_EXERCISE OBJECTIVE_: What needs reproducing is the run of lines in the data below starting at the line with "Screen dimensions: 800x500" and ending at the line with "Click the Qty column header", both ends included. Copy it exactly, without pictures, and add nothing.

_DATA RECORDS_:
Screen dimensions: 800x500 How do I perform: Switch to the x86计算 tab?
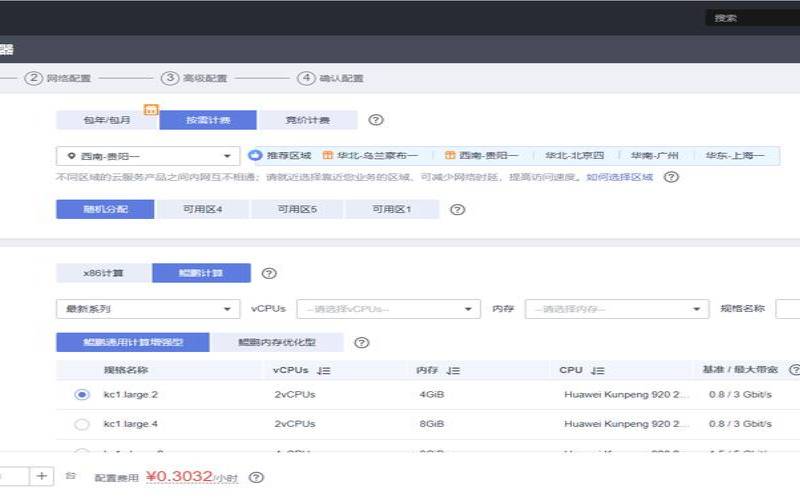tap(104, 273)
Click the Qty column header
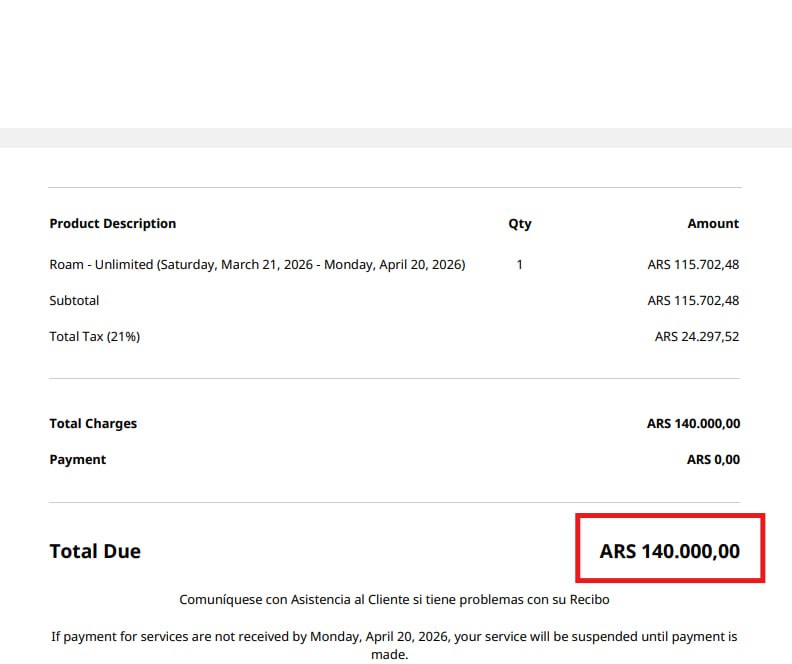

==

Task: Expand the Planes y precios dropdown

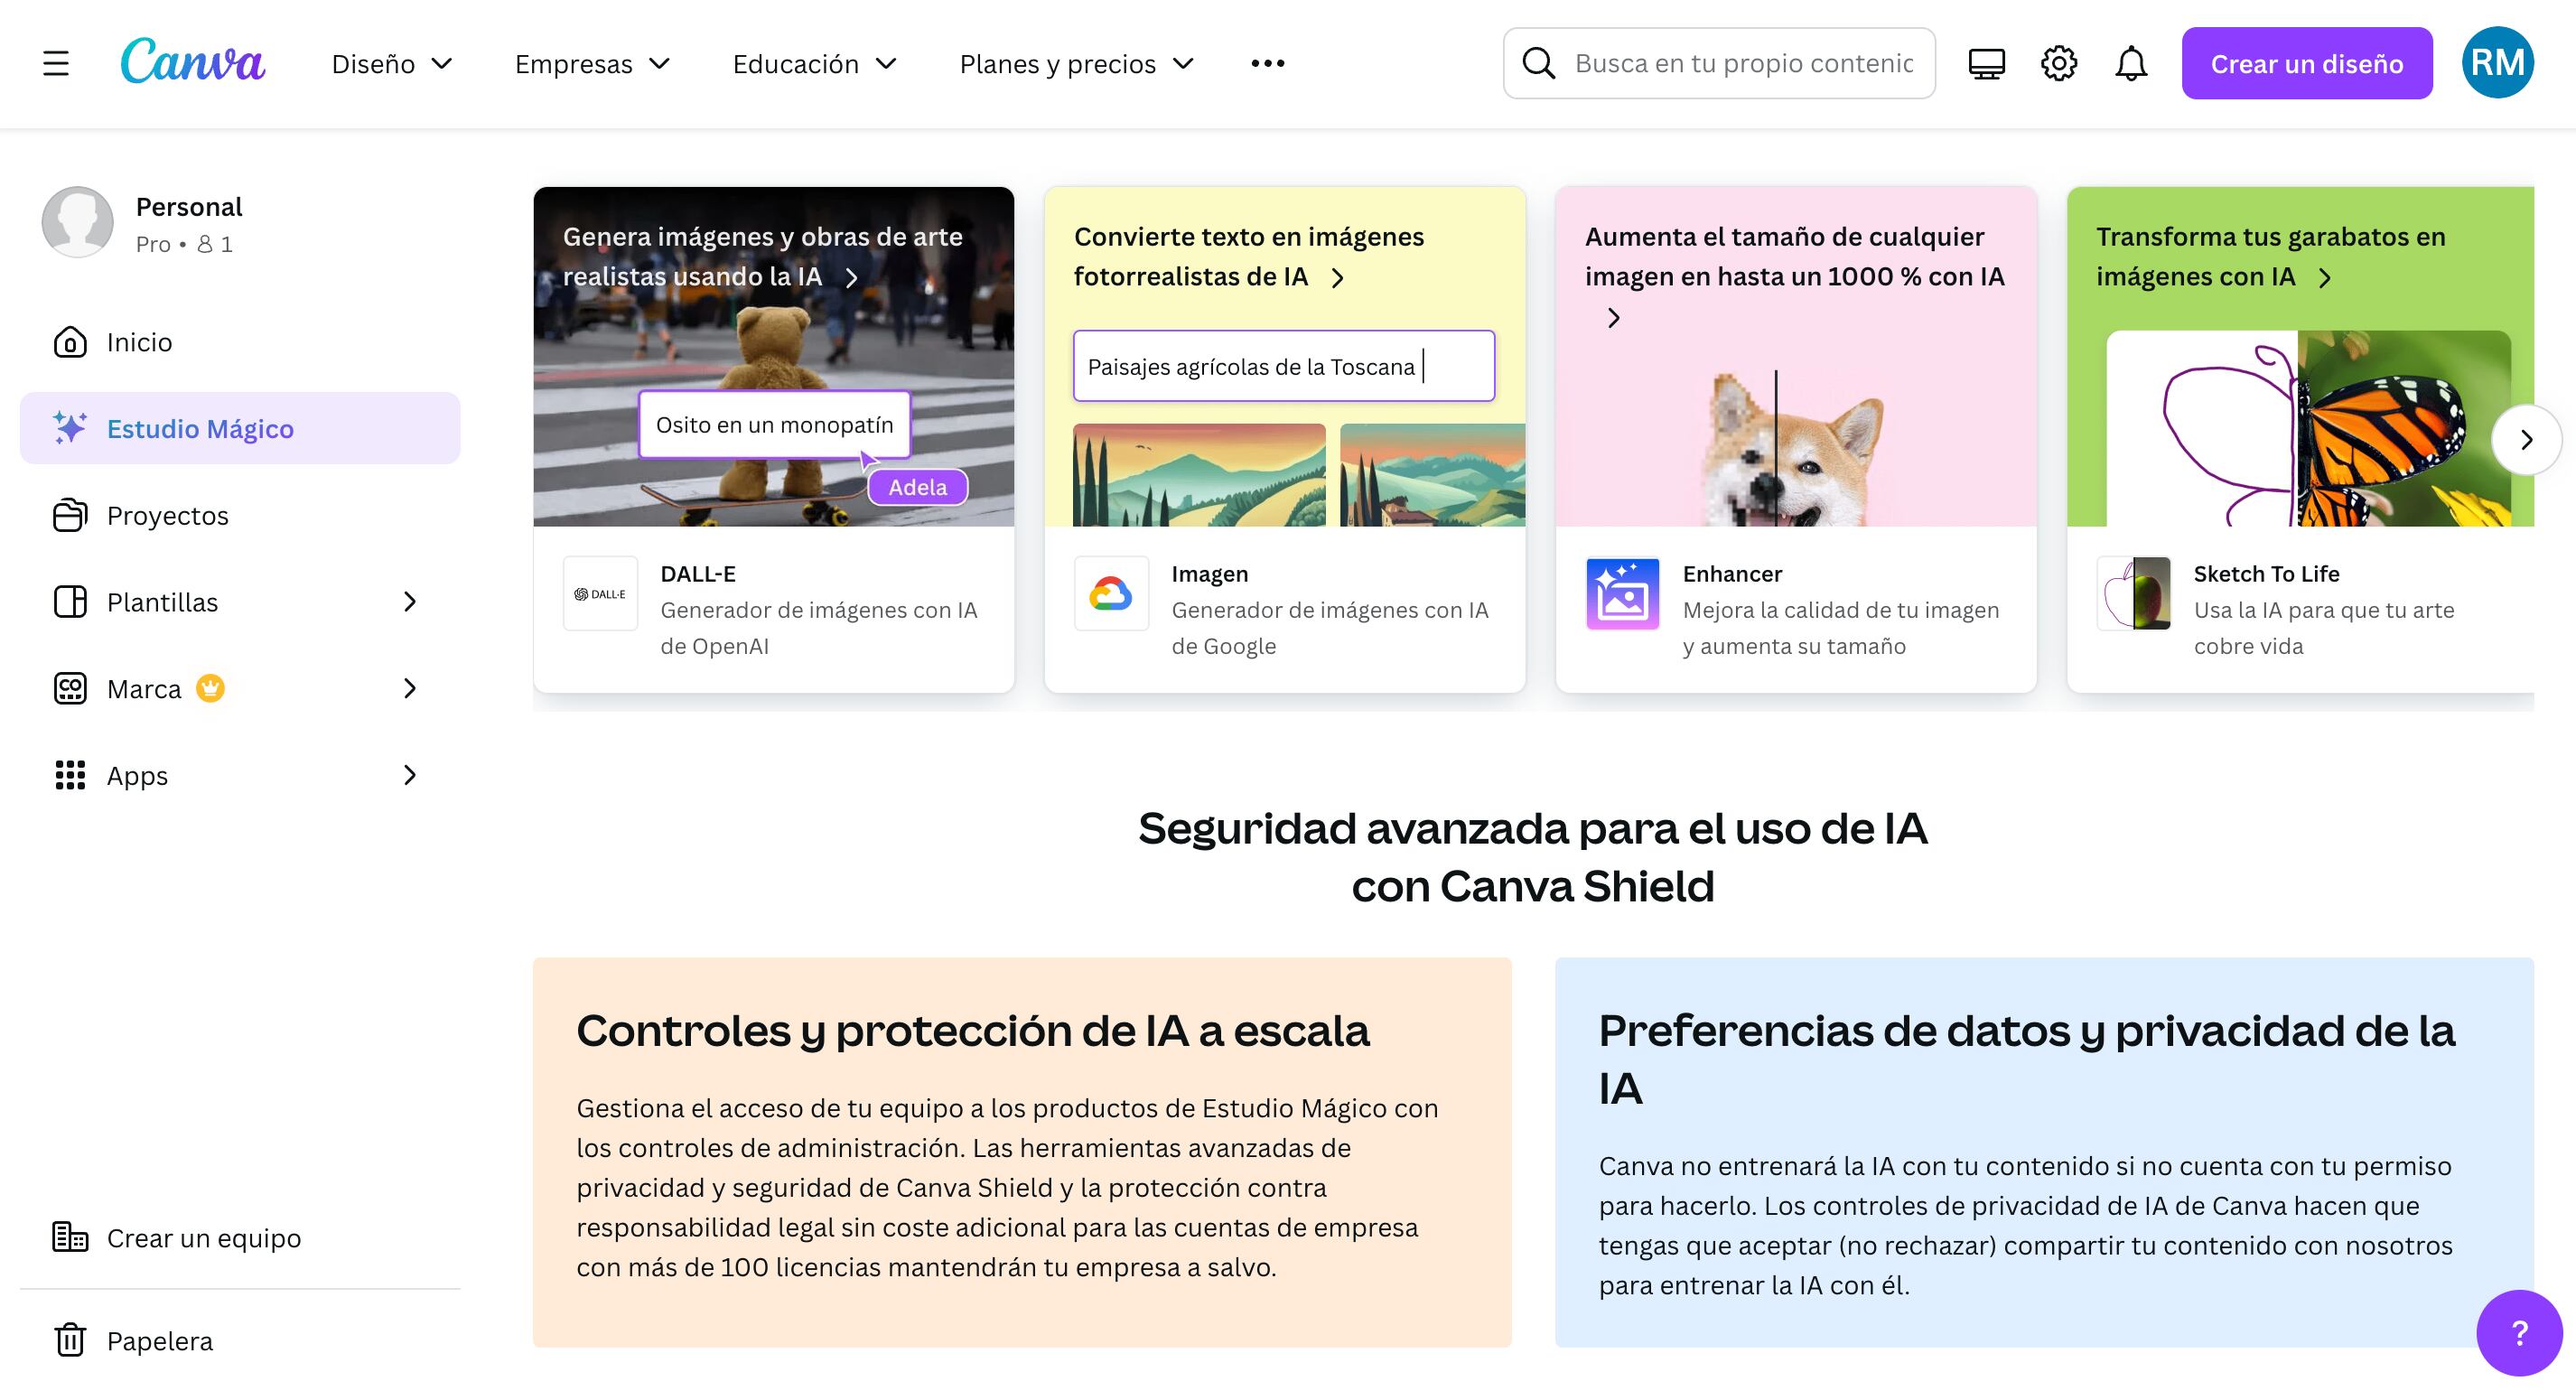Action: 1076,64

==

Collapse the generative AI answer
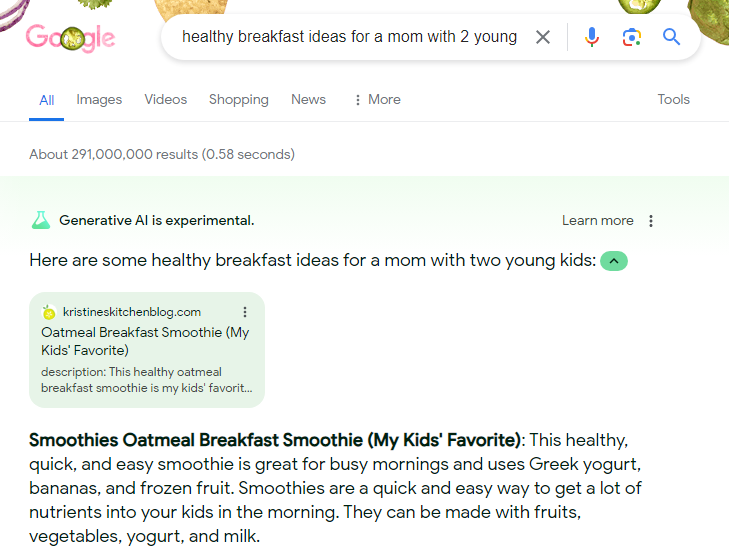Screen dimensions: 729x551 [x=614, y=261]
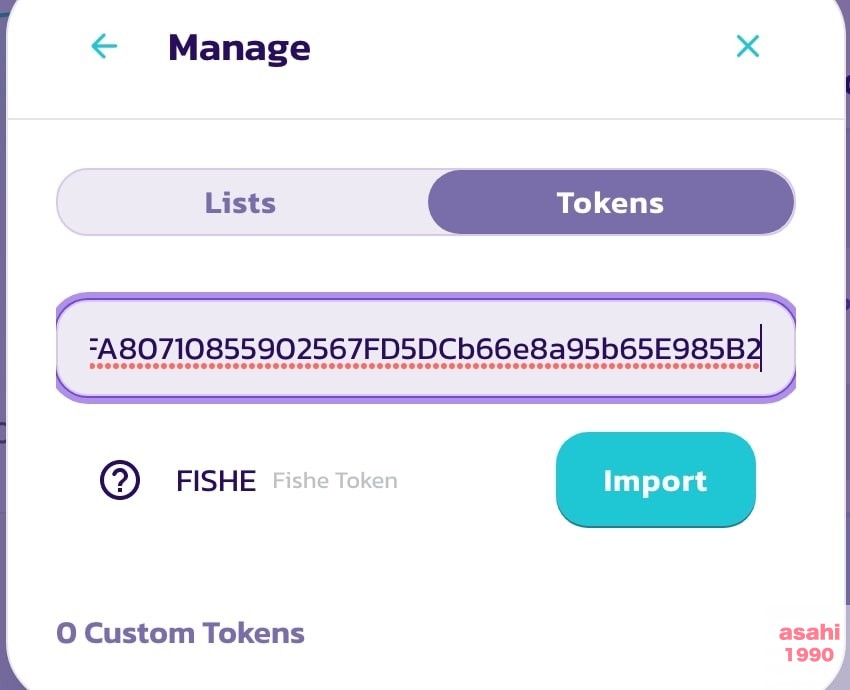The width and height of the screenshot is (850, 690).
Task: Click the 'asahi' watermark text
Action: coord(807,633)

_ANSWER SECTION_:
Screen dimensions: 800x500 How do I perform: Switch to the x86计算 tab?
tap(104, 273)
Click the Qty column header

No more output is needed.